Home They Brought Her Warrior Dead: Travelogue of Australia and New Zealand

[This is the third blog post in this series of Travelogue on Australia and New Zealand]

“I have a fascination for caves!” I told Lulu, my parrot, who gave me a condescending stare.

“The world has moved on, but you still belong to the Stone Age. You were going to tell me something about enlightenment.” Lulu was as demanding as an Army General.

“Not enlightenment. I said ‘throwing light.’ We went to Waitomo caves. There are glow-worms in those caves; you can see them on the ceilings of the caves. They look like celestial lights.”

“Glowworms? You mean ‘Firefly?’”

“Nope! Glowworms. Not Fireflies. They emit light. It is pitch dark in the caves and the glowworms emit tiny bright light spots. It’s beautiful. We were taken to the caves by a guide.”

“Snaps?”

“You are not allowed to take any pictures. The Waitomo Glowworm Caves were first explored in 1887 by local Maori Chief Tane Tinorau and an English surveyor Fred Mace. Today the guides at Waitomo are descendants of Maori Chief Tane Tinorau. Our guide told us that some couples get married there too!”

“In the darkness?”

“Yes, in the darkness!”

“Do they sing songs?”

“I don’t know. Our guide volunteered and sang a Maori song. It was about a girl seeing her husband go to war, and fearing that he will not return.”

“Reminds me of Marathi song ‘पहा टाकले पुसुनी डोळे’”

“Right! The same sentiments. This theme of sacrifice of warriors stays with you when you visit War Memorials in Australia. From New Zealand I went to Sydney. I went out for a morning walk. Saw a park and entered a beautiful building there.”

“Did you enter a memorial?”

“Yes! What I saw there moved me to tears! There was this sculpture in front of me, actually at the center of the main hall. Look at this picture….”



“Man! What a sculpture. It conveys what the Australians feel about their soldiers.”

“It is called ‘Sacrifice.’ A soldier is lying dead on his shield with his hands on his sword. He is lifted by three ladies – they represent his mother, sister and wife. He reminded me of the Cross. Didn’t he die for others?”

“Hmmm…..”

“I was in Sydney and looking at this sculpture on April 24. The next day was ANZAC day when they honour and remember their war veterans. Many old military men came there displaying their medals. There was a ceremony and a parade.”

“When did Australia and New Zealand fight war? They fought the world wars together.”

“Right. This memorial was constructed after the First World War. We then went to Canberra where the war memorial is exceptionally well designed. It would take an interested person more than a day to see the War memorial at Canberra, the Capital city.”

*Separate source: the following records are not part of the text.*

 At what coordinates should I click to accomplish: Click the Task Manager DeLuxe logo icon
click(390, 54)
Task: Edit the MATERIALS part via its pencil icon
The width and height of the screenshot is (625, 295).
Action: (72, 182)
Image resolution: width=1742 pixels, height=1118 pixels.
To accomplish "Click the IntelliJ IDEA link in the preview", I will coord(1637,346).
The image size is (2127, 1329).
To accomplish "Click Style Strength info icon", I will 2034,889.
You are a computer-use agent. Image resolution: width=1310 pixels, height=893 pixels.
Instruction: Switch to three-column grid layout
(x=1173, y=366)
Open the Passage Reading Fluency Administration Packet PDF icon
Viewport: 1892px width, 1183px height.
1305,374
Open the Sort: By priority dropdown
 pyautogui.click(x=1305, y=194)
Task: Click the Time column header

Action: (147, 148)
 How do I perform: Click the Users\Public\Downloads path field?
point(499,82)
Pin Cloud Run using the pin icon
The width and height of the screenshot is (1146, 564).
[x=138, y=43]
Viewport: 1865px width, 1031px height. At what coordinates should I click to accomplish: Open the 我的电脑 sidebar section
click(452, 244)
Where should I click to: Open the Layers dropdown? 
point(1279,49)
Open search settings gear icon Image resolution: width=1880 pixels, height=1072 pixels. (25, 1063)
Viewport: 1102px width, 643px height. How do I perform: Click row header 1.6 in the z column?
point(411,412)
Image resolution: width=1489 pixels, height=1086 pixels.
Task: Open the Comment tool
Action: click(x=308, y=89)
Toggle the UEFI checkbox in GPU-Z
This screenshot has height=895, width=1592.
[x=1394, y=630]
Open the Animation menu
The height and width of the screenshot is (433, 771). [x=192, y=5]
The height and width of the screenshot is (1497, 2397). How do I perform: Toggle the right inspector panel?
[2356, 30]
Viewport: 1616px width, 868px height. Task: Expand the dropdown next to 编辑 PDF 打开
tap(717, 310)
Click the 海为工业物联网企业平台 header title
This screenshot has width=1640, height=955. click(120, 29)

“Wow! I know there are some sculptures in the garden there. One shows a man carrying a wounded soldier on his donkey.” Lulu said.



“That sculpture is known as ‘Man with his donkey.’ The man is John Simpson Kirkpatrick. He joined Australian Army Medical Corps. He landed in Gallipoli, befriended a donkey and used it to carry wounded soldiers to ambulance from battle front. His exceptional work was noticed by all. Even the Indian contingent there called him ‘Bahadur.’ He and his donkey were killed on May 19, 1915.”

“I am speechless…..”

“When I went inside Canberra War Memorial, I saw a huge wall. Names of the soldiers who sacrificed their lives were inscribed in it, and there was a place for putting a flower against any name, people were doing it!”




“That’s very well thought out. What’s in the central hall?”

“Four figures in mosaic on the walls, one each representing Army, Navy, Air force, and a lady representing the medical service." 




I continued, "Interestingly there is a head of an old man shown at the bottom of the Air Force man’s mosaic. I asked the guide there as to what it represented. She said it means that what was really killed in war was wisdom, religion, good values etc. and this was depicted by the fallen head of an old man.”

“Not a very convincing answer, but she has a point.”

“And there are two PCs where you can find out about your relatives in the war!”

“Wow! Wow!! That’s really very thoughtful.” Lulu said as he perched on my shoulder. “They have not just honoured their soldiers, but kept memories of their sacrifice alive. And interestingly they fought war for others, unlike you Indians.”

“How true!” I said.

“Tell me where is Kargil War Memorial in Mumbai?” Lulu, my parrot, asked.

“I will google this and tell you” I said. “I see only Afghan War Memorial.”

“Shame on you!” Lulu shouted in my ear.